We arrived in São Paulo which is home to 19 million people, a massive and sprawling city. We only stayed two nights as we had heard that though its the cultural hub of Brazil, it can lack some charm and be difficult to navigate..not to mention the expense of being in a huge city. Our first night we walked around our area and ate at the famous pizzeria called "Speranza" which is known for its margherita pizza and is housed in a former brothel. It was beautiful and the pizza was fantastic and different all at the same time. The next day we visited a few museums which were free to get in, the Meseu de Arte de São Paulo, and the Santander Building which offed a birds-eye-view of the city at 161 meters We took a walk to the famous 25 de Marzo street that housed tons of costume shops and all the knickknacks you can imagine and later that night hit Villa Madelena for dinner which is supposed to be equivalent to Soho in NYC, but neither Nate or I felt it was worth the train ride out there. We felt that we got a good sense of the city and though we didn't love it, we could see, if and once you figured out the layout of the city, that the art and culture could make it a worthwhile place to live. But we moved on and we are glad we did because the waterfalls of Iguazu where some of the most incredible nature views we have ever seen.
|19 million people!|
I won't say much about the falls and let the pictures talk for themselves, but here is the description of what we did. We spent two days at the falls, one day on the Brazil side for the panoramic view and one day on the Argentinean for a more up close and personal view of the falls, specifically La Garganta del Diablo (Devil's Throat). To our surprise the X-Games finals were occurring at the falls on the Brazil side and we were able to see them practice before the events later that evening. We heard Tony Hawk was walking around, but we didn't get a glimpse of him.
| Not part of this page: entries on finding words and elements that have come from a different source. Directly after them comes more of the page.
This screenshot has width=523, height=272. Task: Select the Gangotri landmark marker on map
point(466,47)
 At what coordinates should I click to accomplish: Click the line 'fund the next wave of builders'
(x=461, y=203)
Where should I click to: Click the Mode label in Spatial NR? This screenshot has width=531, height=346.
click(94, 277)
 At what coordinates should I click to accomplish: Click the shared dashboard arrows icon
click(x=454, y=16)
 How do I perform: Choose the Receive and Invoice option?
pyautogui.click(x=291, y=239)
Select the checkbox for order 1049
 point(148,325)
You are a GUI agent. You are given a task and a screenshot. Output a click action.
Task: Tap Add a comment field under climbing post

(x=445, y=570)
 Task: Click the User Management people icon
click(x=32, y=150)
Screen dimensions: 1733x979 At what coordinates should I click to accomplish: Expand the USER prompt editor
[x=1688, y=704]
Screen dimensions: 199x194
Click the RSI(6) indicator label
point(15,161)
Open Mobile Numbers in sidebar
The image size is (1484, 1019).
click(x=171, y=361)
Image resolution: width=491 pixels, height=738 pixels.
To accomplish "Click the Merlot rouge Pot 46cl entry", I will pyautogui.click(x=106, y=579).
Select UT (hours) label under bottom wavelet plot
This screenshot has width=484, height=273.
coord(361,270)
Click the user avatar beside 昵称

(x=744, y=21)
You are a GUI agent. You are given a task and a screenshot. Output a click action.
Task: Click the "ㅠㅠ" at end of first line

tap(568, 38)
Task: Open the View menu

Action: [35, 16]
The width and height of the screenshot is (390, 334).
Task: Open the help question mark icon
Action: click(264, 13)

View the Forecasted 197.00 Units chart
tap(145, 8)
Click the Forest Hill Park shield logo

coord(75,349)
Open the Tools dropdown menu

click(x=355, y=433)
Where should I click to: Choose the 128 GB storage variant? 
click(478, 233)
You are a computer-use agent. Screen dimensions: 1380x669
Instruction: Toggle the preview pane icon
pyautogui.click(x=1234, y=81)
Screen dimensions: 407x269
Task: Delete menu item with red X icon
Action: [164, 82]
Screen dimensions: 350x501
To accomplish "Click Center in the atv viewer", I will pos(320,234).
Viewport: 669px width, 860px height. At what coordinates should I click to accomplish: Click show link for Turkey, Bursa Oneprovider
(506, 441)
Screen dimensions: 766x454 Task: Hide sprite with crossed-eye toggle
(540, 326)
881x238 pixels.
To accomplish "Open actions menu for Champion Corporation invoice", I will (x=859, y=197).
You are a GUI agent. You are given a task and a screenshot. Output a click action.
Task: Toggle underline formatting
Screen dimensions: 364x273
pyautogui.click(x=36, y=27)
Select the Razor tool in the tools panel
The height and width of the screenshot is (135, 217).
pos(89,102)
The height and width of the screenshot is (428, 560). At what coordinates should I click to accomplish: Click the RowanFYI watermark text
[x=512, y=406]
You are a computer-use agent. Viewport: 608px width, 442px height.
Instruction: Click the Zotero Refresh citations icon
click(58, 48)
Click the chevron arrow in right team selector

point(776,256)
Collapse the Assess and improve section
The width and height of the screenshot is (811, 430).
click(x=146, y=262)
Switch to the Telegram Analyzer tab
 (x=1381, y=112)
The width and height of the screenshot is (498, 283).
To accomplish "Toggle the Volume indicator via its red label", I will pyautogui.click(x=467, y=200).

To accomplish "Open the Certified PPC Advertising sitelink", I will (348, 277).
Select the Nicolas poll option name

|X-Games participants practicing|
|Brazil panoramic view|
|Brazil view of Devils Throat|
It's hard to say which side was better, but if we had to choose I would have to say it was the Argentinean side as there was so many different trails one could walk through and get up close to multiple falls and even bath in some of them and have a "Life Shower" as Nate's brother Alex has so accurately coined the term. Unfortunately, starting in February Americans and Canadians have to pay a reciprocity fee of $160 USD to get into Argentina, which was unexpected. Oh well, once again totally worth it.
|Devils Throat from the Argentinean side|
|Can you count how many butterflies are on me at once?|
Once on the Argentinean side we felt instantly more at ease as we could communicate way easier and also because the food was much cheaper and up our alley. Wine, cheese, olives, prosciutto and bread, yup you guessed it, we found another Panaderia and gorged ourselves on baked goods. We are looking forward to two weeks of this diet.
|One of the millions of gorgeous butterflies flying around the falls|
Brazil was an intensely interesting place, with a lot of natural beauty and culture. Brazilians are very proud people who love their country: fútbol, beef buffets by the kilo, itty-bitty bathing suits (both men and women), and pilsner beer by the liter. We loved getting to know a new place and definitely feel like we are finally in a groove of knowing how buses work in most places, how to pick places to stay, and what to see to get the most out of our time in our destinations. We are still working on trying to find the best meals for a deal and exchanging currency to get the best rates, we have absolutely kissed a few frogs to find our prince when it comes to these things, but hey I guess that's what makes a good dinner story.